> **Problem**
Can you print the data word for word, starting with the line containing "1568x716 pixels. How" and going on through the end of the data, with the pictures left out?

> **Given entries**
========================
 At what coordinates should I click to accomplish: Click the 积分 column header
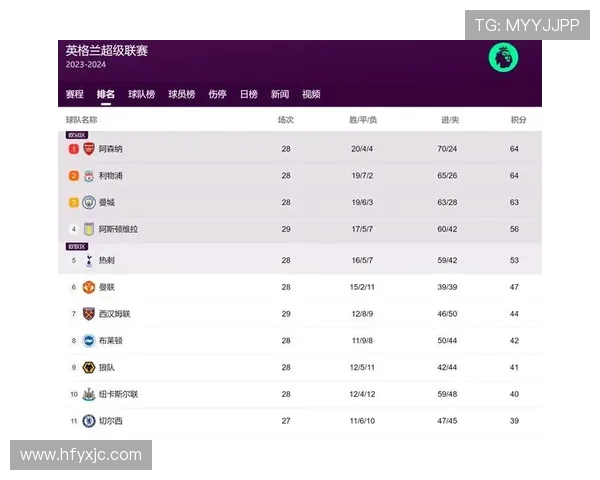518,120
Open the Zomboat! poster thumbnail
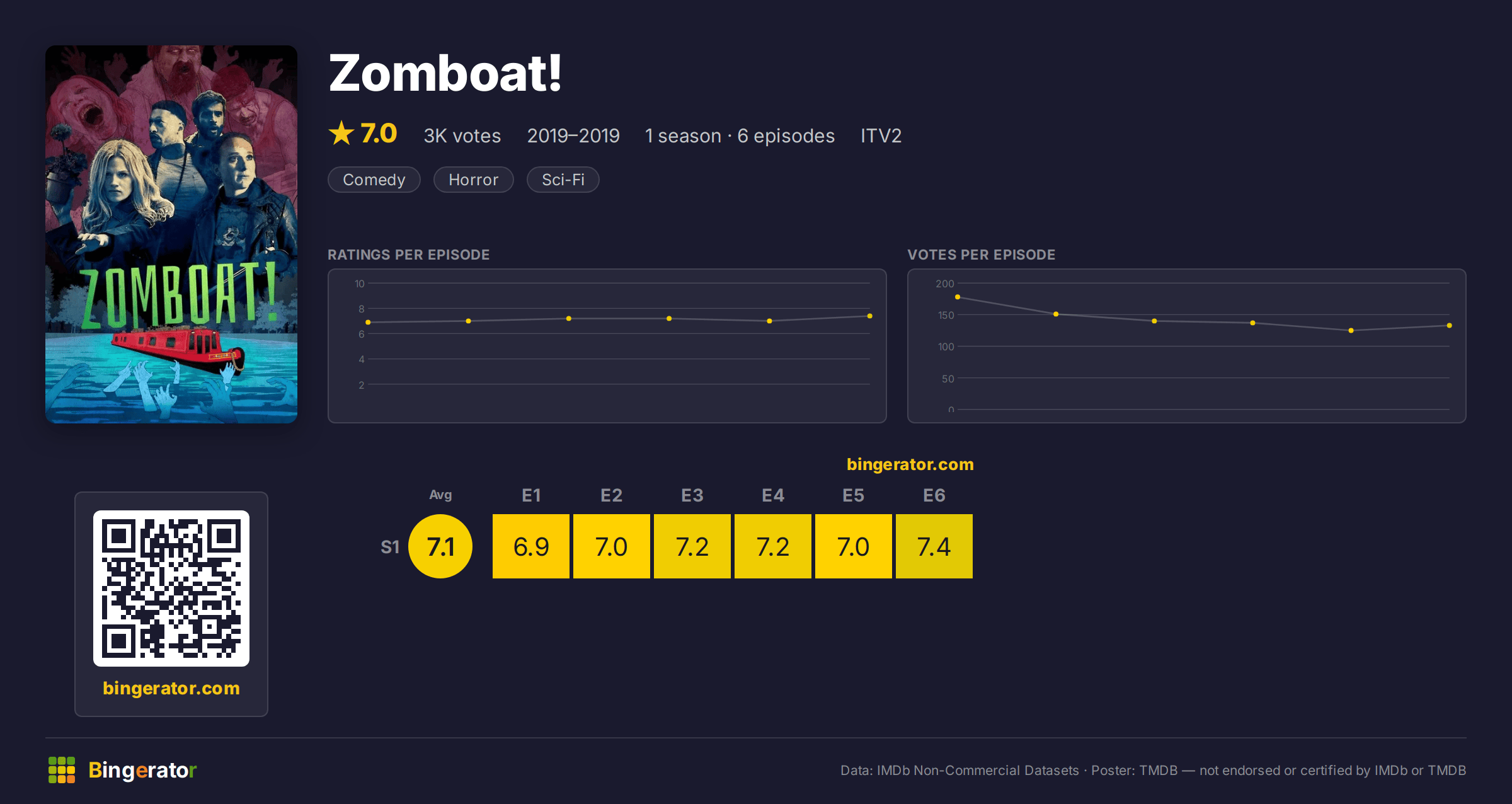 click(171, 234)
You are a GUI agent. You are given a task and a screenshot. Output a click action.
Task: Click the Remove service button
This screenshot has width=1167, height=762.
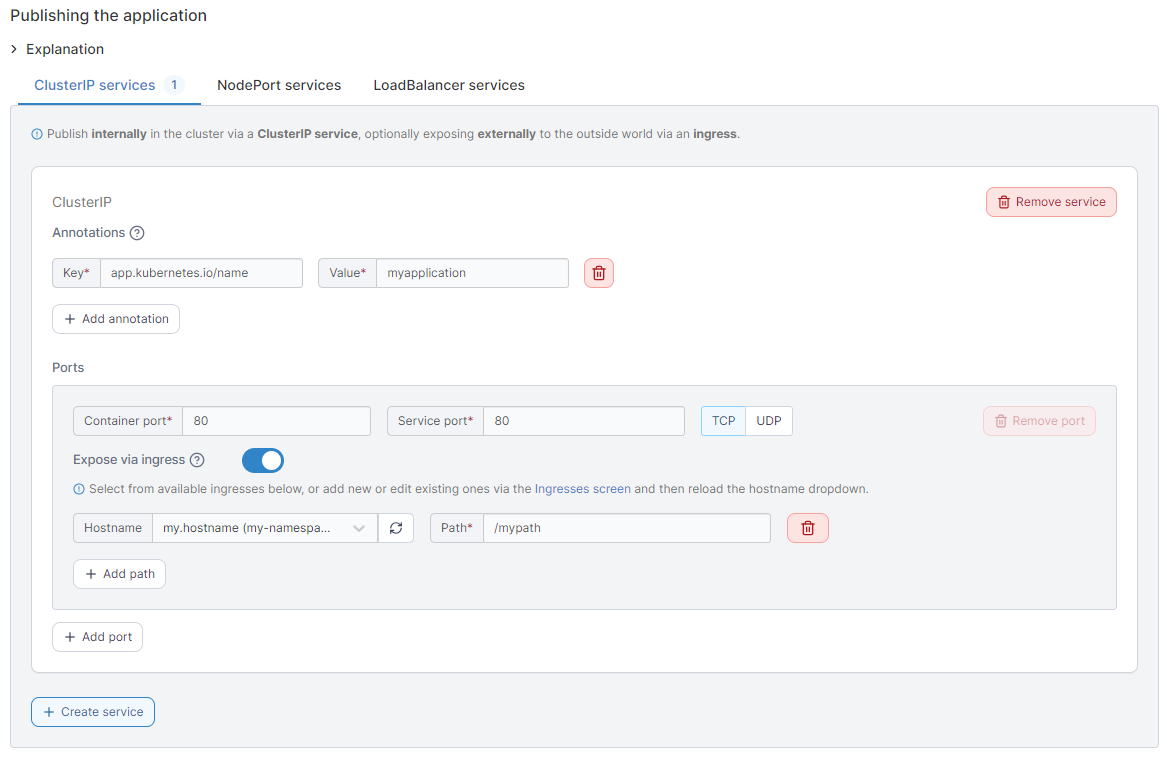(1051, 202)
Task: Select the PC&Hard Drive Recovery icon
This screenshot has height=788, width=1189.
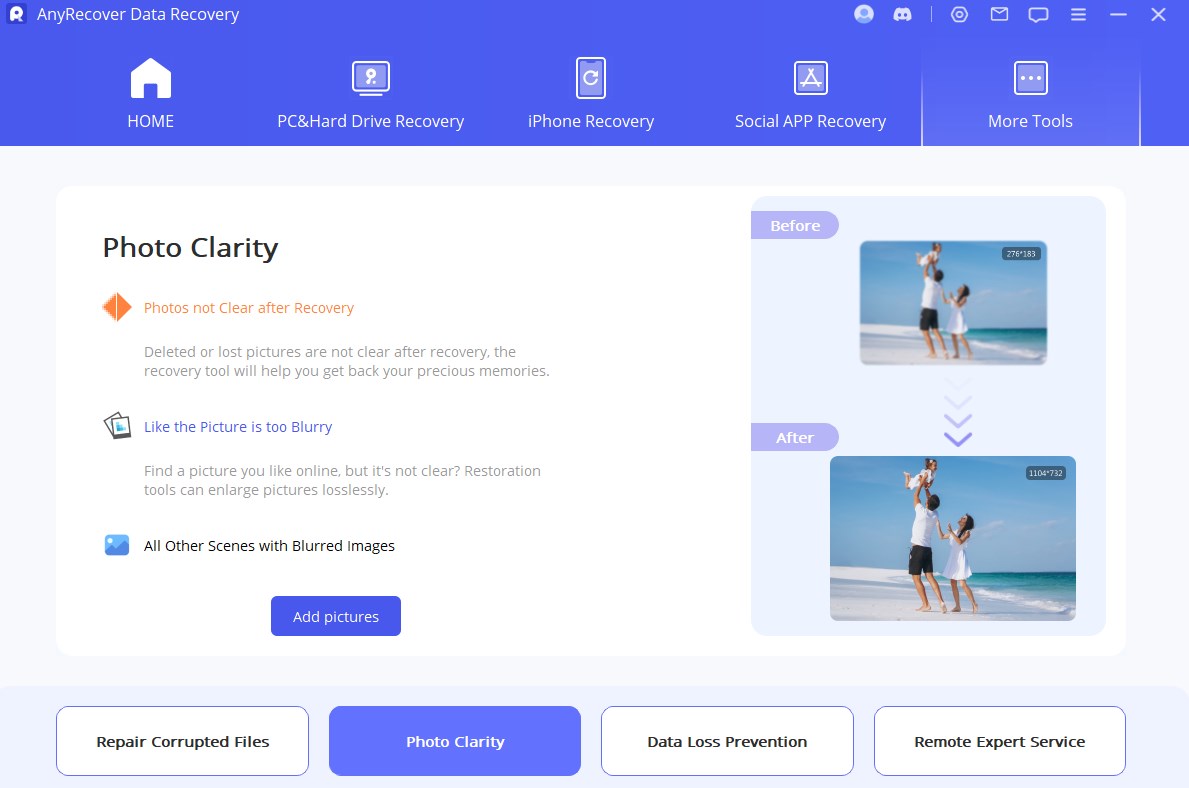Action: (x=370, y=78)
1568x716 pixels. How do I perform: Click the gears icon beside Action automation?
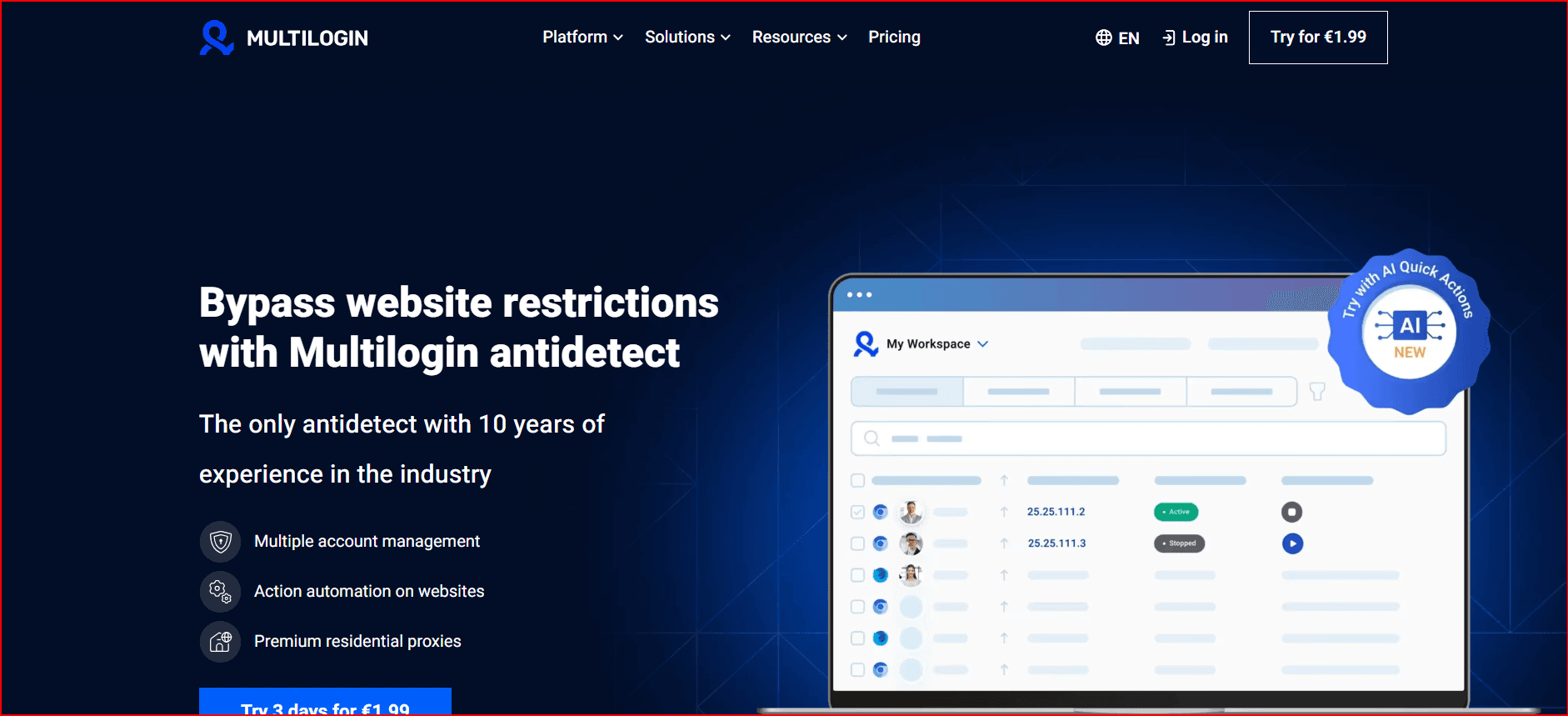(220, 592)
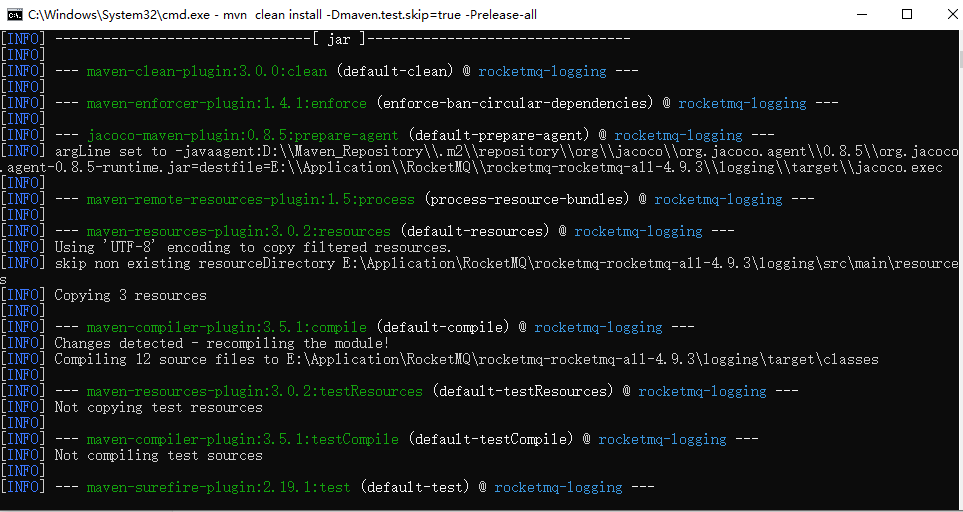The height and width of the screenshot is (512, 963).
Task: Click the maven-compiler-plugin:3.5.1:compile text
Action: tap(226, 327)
========================
> **The answer**
1568x716 pixels. How do I perform: Click the gears icon beside Action automation?
(220, 592)
The height and width of the screenshot is (512, 963).
Task: Click the maven-compiler-plugin:3.5.1:compile text
Action: tap(226, 327)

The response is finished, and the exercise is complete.